The next morning the desert fills with water (2 Kings 3:20). But the red sand and the desert sun make the miracle lake look like blood (2 Kings 3:22). The Moabites assume this means Israel's fragile coalition has violently imploded, so they move to collect the spoil (2 Kings 3:23). But Israel and Edom are waiting and the Moabites are easily ambushed (2 Kings 3:24). Israel marches on, fells Moab's trees and razes its farmland (2 Kings 3:25). Elisha's prophecies have all come true. But the battle isn't over.

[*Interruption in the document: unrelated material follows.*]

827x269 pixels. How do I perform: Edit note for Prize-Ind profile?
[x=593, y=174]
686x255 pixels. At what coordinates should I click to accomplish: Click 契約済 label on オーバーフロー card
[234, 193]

Cornered, Moab's king burns his oldest son as a human sacrifice to his gods in hopes of a miraculous victory (2 Kings 3:27a). Moab's gods don't respond, but Israel's God does. God attacks Israel and forces them to retreat (2 Kings 3:27b). What should have been an easy victory, turns into a humiliating loss. Furious at the coalition's selective hearing and neglect of his law, God uses Moab's idolatry and infanticide to judge the ambitions of Ahab's son.

Where is the Gospel?

Jehoram is the second king in Ahab's family to be humiliated by an under-interpreted and therefore misleading prophecy (1 Kings 22:22). It's an uncomfortable thought that God can trap and trick not only his enemies, but his own people. It's even more disconcerting to think that God's prophet speaking God's word doesn't guarantee we know what God is up to. But a God of surprise endings is ultimately a good thing.

God is a God who upsets our expectations and turns things on their head. This isn't because he's malicious or because he enjoys watching people like Jehoram squirm (Ezekiel 33:11). No, God is good, loving, and life-giving. God wants the best for his people, but God is also a God of the unexpected. We should expect to be surprised by him.

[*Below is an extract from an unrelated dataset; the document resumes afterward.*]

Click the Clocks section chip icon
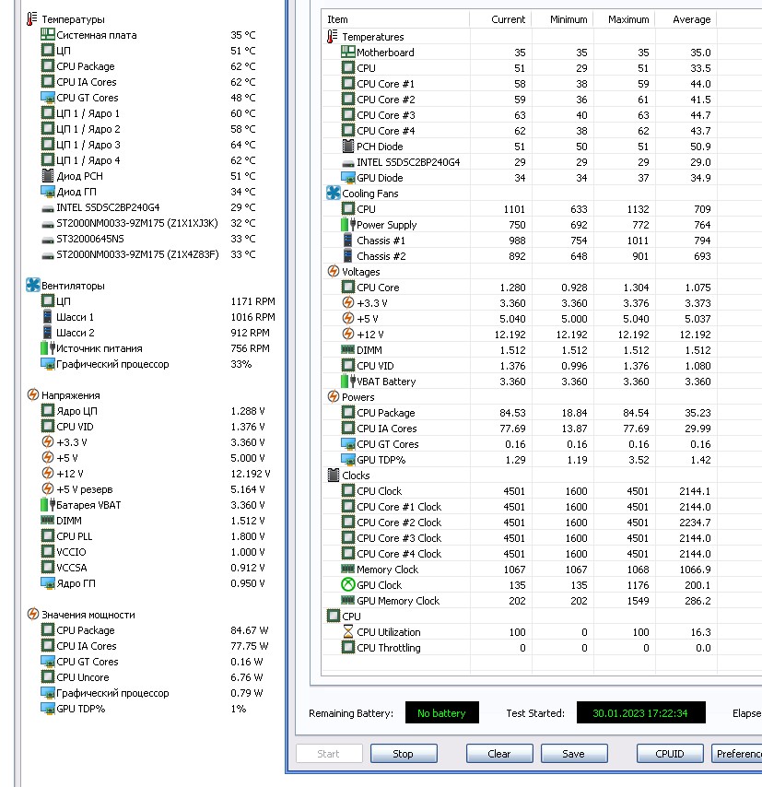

We barely know what's going on in our own lives, much less how to interpret our personal histories. But God's plans for us are as big as he is. God is able to do immeasurably more than we can ask or imagine (Ephesians 3:20). If God has not surprised you yet, perhaps you haven't yet met God.

While God's surprises in 2 Kings 3 serve to trap evil kings, the apostle Paul tells us that God is working all things for our good, including unexpected suffering and painful misunderstandings (Romans 8:28). God will surprise the corrupt and wicked with their humiliation. But for those who love God, we will not be trapped by our sin, but surprised by God's loving and sacrificial care.

Unlike the Moabite king who sacrificed his son to coerce the gods and save his people, Jesus is the Son of God who saves his people by freely sacrificing himself. Jesus' death is not a manipulation of the divine, but the self-humiliation of God so that forgetful, disobedient, and selectively-hearing people might be given surprising, unexepected, and undeserved victory. If nothing in your life is going the way you expect, trust that God will soon surprise you.

See for Yourself

May the Holy Spirit open your eyes to see the God who sets traps for his enemies. And may you see Jesus as the one who surprises us with love, care, and victory over the grave.